**EXERCISE PROMPT**
Reproduce the lines of the data below word for word, everything from the line containing "Task: Open the arrange-by dropdown in toolbar" down to the line containing "Viewport: 1024px width, 502px height. 607,473", both included.

**EXTRACTED DATA**
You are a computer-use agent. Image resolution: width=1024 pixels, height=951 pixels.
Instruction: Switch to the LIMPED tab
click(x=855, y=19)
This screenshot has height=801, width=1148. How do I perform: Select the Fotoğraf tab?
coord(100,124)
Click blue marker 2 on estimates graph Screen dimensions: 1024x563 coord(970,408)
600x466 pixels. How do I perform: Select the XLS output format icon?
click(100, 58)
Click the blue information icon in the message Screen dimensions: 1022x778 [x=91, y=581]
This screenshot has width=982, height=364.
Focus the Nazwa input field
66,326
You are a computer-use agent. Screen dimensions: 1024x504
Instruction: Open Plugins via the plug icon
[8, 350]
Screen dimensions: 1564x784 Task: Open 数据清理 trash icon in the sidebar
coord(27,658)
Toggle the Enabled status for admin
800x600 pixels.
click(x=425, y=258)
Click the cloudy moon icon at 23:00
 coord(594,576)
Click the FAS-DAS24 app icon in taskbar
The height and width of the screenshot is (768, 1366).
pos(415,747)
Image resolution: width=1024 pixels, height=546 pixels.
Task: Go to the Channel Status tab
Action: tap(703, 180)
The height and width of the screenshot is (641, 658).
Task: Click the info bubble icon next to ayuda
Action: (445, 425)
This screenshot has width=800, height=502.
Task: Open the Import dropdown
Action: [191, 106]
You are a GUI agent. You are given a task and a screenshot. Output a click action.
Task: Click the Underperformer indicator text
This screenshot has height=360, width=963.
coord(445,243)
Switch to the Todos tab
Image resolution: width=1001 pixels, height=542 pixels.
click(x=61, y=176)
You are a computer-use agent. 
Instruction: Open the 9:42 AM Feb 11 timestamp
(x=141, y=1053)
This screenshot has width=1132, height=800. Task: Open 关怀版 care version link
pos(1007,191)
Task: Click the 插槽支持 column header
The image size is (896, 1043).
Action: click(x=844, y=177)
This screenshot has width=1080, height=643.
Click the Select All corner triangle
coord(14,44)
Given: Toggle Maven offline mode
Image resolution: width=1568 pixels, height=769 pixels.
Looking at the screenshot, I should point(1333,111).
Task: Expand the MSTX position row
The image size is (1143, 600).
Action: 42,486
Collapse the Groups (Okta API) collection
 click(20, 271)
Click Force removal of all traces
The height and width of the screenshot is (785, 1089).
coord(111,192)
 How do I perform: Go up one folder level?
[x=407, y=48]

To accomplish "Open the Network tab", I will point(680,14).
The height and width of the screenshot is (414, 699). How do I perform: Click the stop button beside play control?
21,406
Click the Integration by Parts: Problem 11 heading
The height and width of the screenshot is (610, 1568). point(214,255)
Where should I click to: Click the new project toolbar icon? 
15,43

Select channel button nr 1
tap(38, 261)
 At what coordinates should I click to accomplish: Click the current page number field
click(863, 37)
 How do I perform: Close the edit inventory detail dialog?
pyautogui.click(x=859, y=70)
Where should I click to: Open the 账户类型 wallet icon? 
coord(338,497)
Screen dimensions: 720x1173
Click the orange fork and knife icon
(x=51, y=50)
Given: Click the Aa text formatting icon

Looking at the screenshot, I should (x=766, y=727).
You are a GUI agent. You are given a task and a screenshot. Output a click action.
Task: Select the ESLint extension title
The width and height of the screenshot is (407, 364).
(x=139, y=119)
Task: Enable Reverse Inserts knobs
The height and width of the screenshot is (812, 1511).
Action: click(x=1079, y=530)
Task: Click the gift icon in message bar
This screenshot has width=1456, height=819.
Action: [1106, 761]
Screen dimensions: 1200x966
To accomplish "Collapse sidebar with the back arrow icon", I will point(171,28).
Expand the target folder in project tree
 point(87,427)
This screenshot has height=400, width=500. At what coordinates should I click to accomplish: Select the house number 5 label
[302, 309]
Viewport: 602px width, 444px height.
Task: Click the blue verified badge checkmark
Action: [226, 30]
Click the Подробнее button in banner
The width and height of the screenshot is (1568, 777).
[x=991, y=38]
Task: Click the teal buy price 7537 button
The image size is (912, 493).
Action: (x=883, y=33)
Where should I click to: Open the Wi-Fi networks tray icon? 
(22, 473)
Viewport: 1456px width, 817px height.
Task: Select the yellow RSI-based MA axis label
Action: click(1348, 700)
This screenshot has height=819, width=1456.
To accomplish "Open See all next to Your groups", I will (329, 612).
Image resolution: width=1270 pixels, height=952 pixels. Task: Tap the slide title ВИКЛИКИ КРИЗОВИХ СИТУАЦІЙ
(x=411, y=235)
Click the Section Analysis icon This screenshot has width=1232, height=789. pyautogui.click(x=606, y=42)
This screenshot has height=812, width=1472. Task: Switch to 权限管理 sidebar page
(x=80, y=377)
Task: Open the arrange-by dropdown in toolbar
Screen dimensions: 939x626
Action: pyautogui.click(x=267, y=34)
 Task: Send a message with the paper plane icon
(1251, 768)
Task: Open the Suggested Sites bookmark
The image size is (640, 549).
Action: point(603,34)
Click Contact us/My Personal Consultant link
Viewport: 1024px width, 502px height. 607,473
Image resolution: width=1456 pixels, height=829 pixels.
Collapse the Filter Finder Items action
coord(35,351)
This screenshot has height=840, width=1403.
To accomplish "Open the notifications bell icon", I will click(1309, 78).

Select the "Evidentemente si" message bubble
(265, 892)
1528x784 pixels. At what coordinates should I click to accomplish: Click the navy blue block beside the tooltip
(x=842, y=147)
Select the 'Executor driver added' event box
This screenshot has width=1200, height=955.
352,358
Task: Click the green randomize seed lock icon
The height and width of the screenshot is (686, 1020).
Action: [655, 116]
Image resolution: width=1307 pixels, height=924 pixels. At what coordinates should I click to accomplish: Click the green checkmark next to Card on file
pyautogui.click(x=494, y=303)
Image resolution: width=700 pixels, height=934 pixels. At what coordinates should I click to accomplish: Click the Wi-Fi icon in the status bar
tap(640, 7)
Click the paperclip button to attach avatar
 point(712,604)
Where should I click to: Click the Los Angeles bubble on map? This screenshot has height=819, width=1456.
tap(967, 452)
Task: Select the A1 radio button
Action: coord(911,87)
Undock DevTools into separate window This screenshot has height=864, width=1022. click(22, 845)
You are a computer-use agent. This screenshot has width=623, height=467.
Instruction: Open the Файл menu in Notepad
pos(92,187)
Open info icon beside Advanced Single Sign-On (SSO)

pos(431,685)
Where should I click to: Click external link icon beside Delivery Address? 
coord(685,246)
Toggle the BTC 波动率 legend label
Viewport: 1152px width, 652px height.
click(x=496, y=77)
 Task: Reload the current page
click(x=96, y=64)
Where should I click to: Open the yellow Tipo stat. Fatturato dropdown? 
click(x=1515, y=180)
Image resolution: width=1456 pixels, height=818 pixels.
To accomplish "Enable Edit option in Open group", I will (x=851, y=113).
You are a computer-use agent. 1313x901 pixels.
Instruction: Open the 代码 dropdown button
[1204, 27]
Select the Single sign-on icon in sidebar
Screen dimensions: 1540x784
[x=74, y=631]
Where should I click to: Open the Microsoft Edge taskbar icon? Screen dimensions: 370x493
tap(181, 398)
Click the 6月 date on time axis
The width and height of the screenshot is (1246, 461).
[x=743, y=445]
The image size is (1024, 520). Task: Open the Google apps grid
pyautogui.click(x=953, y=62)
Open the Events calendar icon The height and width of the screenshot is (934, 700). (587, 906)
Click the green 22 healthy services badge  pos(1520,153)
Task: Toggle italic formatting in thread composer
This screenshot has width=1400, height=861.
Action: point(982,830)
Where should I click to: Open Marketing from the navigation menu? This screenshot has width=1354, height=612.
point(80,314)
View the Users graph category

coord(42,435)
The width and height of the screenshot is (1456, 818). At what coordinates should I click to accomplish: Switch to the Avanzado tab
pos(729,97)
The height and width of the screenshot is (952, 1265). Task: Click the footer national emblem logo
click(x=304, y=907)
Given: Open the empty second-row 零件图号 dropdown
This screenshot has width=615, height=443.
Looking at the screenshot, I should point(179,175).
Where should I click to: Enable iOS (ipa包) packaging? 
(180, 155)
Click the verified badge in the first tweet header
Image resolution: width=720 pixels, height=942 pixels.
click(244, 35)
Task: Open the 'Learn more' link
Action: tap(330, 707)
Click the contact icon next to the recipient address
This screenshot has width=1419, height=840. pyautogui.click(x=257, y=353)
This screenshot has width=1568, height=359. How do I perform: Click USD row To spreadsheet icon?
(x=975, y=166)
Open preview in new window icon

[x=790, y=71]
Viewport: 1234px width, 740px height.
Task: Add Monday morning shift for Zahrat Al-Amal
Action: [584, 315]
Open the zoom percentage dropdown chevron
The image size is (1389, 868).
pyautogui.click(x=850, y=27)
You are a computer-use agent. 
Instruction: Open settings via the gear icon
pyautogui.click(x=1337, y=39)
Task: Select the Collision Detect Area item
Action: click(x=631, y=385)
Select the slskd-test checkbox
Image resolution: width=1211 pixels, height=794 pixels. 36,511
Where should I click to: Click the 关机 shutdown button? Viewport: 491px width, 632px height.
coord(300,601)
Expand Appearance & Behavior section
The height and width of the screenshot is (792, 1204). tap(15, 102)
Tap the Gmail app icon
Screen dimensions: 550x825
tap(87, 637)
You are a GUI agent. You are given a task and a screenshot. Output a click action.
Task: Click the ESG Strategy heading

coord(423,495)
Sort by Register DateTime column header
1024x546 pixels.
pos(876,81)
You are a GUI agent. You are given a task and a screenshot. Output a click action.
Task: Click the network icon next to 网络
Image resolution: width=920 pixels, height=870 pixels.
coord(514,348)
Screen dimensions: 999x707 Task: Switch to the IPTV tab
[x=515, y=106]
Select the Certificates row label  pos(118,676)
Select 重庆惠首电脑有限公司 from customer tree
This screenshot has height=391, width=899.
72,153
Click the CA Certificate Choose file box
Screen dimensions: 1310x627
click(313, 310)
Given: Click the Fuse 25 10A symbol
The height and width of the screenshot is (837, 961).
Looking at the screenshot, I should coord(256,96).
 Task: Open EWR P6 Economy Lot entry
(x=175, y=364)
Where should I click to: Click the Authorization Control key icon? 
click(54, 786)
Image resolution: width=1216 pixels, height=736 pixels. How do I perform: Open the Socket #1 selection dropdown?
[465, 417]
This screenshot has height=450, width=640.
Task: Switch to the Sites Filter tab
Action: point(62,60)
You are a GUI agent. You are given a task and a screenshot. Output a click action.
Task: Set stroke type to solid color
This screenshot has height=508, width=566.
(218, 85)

**TASK RESULT**
Task: Open the arrange-by dropdown in toolbar
Screen dimensions: 939x626
Action: pyautogui.click(x=267, y=34)
 Task: Send a message with the paper plane icon
(1251, 768)
Task: Open the Suggested Sites bookmark
The image size is (640, 549).
Action: point(603,34)
Click Contact us/My Personal Consultant link
Viewport: 1024px width, 502px height. 607,473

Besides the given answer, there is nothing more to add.